Goal: Could you copy out every one of the following entries word for word?

The data:
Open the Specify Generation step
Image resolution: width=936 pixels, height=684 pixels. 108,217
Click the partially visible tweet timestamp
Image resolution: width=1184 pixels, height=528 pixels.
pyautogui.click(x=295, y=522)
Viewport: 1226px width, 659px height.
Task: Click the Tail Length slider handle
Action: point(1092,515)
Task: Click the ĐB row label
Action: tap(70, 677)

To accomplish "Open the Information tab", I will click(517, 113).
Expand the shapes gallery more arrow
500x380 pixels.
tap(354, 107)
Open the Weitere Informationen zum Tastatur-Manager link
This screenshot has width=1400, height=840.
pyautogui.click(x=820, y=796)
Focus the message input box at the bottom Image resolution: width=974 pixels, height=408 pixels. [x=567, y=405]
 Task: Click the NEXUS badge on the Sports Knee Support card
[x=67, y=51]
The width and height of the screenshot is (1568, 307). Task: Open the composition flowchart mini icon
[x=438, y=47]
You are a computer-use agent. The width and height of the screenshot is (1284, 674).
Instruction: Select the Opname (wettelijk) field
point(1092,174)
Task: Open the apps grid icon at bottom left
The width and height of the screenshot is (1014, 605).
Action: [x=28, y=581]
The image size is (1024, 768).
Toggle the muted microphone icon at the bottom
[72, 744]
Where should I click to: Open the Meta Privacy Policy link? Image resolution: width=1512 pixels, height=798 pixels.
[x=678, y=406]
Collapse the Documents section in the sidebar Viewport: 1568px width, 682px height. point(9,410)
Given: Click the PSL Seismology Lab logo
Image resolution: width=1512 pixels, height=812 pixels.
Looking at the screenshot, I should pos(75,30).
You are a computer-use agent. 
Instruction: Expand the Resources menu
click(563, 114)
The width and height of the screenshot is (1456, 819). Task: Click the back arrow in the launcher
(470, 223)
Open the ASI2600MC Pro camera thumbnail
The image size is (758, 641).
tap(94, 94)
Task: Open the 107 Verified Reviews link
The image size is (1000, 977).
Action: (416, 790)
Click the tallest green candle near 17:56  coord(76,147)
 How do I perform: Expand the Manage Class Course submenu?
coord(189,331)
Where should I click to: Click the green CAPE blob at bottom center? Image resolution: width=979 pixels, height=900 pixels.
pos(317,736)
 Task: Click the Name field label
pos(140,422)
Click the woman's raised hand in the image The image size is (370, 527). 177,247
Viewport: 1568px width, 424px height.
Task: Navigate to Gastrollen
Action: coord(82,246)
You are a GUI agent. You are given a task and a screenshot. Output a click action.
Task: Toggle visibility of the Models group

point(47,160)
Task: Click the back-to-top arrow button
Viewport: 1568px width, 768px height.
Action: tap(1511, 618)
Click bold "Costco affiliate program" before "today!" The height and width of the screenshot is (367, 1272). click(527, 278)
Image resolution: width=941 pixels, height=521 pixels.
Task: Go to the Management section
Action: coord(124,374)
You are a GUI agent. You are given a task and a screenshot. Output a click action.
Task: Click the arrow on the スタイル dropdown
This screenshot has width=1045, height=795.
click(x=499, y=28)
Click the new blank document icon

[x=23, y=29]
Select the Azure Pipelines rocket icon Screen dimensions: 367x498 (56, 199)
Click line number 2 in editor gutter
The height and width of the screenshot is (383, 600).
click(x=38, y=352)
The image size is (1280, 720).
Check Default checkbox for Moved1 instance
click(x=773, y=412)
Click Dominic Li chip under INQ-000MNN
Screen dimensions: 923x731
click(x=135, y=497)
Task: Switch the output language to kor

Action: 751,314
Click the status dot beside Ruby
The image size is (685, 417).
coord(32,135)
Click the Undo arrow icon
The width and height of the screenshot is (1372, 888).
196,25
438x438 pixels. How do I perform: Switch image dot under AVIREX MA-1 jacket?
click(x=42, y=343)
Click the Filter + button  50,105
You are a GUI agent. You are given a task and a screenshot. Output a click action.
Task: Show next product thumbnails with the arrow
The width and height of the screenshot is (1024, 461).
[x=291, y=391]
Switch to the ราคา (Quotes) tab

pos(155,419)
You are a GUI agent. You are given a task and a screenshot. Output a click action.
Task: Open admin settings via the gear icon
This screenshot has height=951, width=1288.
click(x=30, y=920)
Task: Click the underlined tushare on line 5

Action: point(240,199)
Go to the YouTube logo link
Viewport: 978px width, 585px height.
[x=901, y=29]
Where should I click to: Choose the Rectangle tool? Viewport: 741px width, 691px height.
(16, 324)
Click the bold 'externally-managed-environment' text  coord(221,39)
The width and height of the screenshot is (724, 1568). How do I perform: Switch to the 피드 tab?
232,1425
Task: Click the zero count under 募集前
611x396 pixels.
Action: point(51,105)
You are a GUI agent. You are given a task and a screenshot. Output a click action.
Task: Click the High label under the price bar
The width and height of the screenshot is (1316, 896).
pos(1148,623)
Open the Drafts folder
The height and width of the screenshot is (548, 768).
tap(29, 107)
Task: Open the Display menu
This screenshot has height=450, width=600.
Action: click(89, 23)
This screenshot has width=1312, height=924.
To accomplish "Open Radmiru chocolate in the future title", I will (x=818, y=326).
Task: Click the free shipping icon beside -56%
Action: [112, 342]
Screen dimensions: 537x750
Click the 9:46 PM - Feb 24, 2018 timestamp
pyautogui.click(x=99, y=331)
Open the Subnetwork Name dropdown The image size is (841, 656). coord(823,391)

Correct result:
Open the Specify Generation step
Image resolution: width=936 pixels, height=684 pixels. 108,217
Click the partially visible tweet timestamp
Image resolution: width=1184 pixels, height=528 pixels.
pyautogui.click(x=295, y=522)
Viewport: 1226px width, 659px height.
Task: Click the Tail Length slider handle
Action: point(1092,515)
Task: Click the ĐB row label
Action: tap(70, 677)

To accomplish "Open the Information tab", I will click(517, 113).
Expand the shapes gallery more arrow
500x380 pixels.
tap(354, 107)
Open the Weitere Informationen zum Tastatur-Manager link
This screenshot has width=1400, height=840.
pyautogui.click(x=820, y=796)
Focus the message input box at the bottom Image resolution: width=974 pixels, height=408 pixels. [x=567, y=405]
 Task: Click the NEXUS badge on the Sports Knee Support card
[x=67, y=51]
The width and height of the screenshot is (1568, 307). Task: Open the composition flowchart mini icon
[x=438, y=47]
You are a computer-use agent. The width and height of the screenshot is (1284, 674).
Instruction: Select the Opname (wettelijk) field
point(1092,174)
Task: Open the apps grid icon at bottom left
The width and height of the screenshot is (1014, 605).
Action: [x=28, y=581]
The image size is (1024, 768).
Toggle the muted microphone icon at the bottom
[72, 744]
Where should I click to: Open the Meta Privacy Policy link? Image resolution: width=1512 pixels, height=798 pixels.
[x=678, y=406]
Collapse the Documents section in the sidebar Viewport: 1568px width, 682px height. point(9,410)
Given: Click the PSL Seismology Lab logo
Image resolution: width=1512 pixels, height=812 pixels.
Looking at the screenshot, I should pos(75,30).
You are a computer-use agent. 
Instruction: Expand the Resources menu
click(563, 114)
The width and height of the screenshot is (1456, 819). Task: Click the back arrow in the launcher
(470, 223)
Open the ASI2600MC Pro camera thumbnail
The image size is (758, 641).
tap(94, 94)
Task: Open the 107 Verified Reviews link
The image size is (1000, 977).
Action: (416, 790)
Click the tallest green candle near 17:56  coord(76,147)
 How do I perform: Expand the Manage Class Course submenu?
coord(189,331)
Where should I click to: Click the green CAPE blob at bottom center? Image resolution: width=979 pixels, height=900 pixels.
pos(317,736)
 Task: Click the Name field label
pos(140,422)
Click the woman's raised hand in the image The image size is (370, 527). 177,247
Viewport: 1568px width, 424px height.
Task: Navigate to Gastrollen
Action: coord(82,246)
You are a GUI agent. You are given a task and a screenshot. Output a click action.
Task: Toggle visibility of the Models group

point(47,160)
Task: Click the back-to-top arrow button
Viewport: 1568px width, 768px height.
Action: tap(1511, 618)
Click bold "Costco affiliate program" before "today!" The height and width of the screenshot is (367, 1272). click(527, 278)
Image resolution: width=941 pixels, height=521 pixels.
Task: Go to the Management section
Action: coord(124,374)
You are a GUI agent. You are given a task and a screenshot. Output a click action.
Task: Click the arrow on the スタイル dropdown
This screenshot has width=1045, height=795.
click(x=499, y=28)
Click the new blank document icon

[x=23, y=29]
Select the Azure Pipelines rocket icon Screen dimensions: 367x498 (56, 199)
Click line number 2 in editor gutter
The height and width of the screenshot is (383, 600).
click(x=38, y=352)
The image size is (1280, 720).
Check Default checkbox for Moved1 instance
click(x=773, y=412)
Click Dominic Li chip under INQ-000MNN
Screen dimensions: 923x731
click(x=135, y=497)
Task: Switch the output language to kor

Action: 751,314
Click the status dot beside Ruby
The image size is (685, 417).
coord(32,135)
Click the Undo arrow icon
The width and height of the screenshot is (1372, 888).
196,25
438x438 pixels. How do I perform: Switch image dot under AVIREX MA-1 jacket?
click(x=42, y=343)
Click the Filter + button  50,105
You are a GUI agent. You are given a task and a screenshot. Output a click action.
Task: Show next product thumbnails with the arrow
The width and height of the screenshot is (1024, 461).
[x=291, y=391]
Switch to the ราคา (Quotes) tab

pos(155,419)
You are a GUI agent. You are given a task and a screenshot. Output a click action.
Task: Open admin settings via the gear icon
This screenshot has height=951, width=1288.
click(x=30, y=920)
Task: Click the underlined tushare on line 5

Action: point(240,199)
Go to the YouTube logo link
Viewport: 978px width, 585px height.
[x=901, y=29]
Where should I click to: Choose the Rectangle tool? Viewport: 741px width, 691px height.
(16, 324)
Click the bold 'externally-managed-environment' text  coord(221,39)
The width and height of the screenshot is (724, 1568). How do I perform: Switch to the 피드 tab?
232,1425
Task: Click the zero count under 募集前
611x396 pixels.
Action: point(51,105)
You are a GUI agent. You are given a task and a screenshot. Output a click action.
Task: Click the High label under the price bar
The width and height of the screenshot is (1316, 896).
pos(1148,623)
Open the Drafts folder
The height and width of the screenshot is (548, 768).
tap(29, 107)
Task: Open the Display menu
This screenshot has height=450, width=600.
Action: click(89, 23)
This screenshot has width=1312, height=924.
To accomplish "Open Radmiru chocolate in the future title", I will (x=818, y=326).
Task: Click the free shipping icon beside -56%
Action: [112, 342]
Screen dimensions: 537x750
Click the 9:46 PM - Feb 24, 2018 timestamp
pyautogui.click(x=99, y=331)
Open the Subnetwork Name dropdown The image size is (841, 656). coord(823,391)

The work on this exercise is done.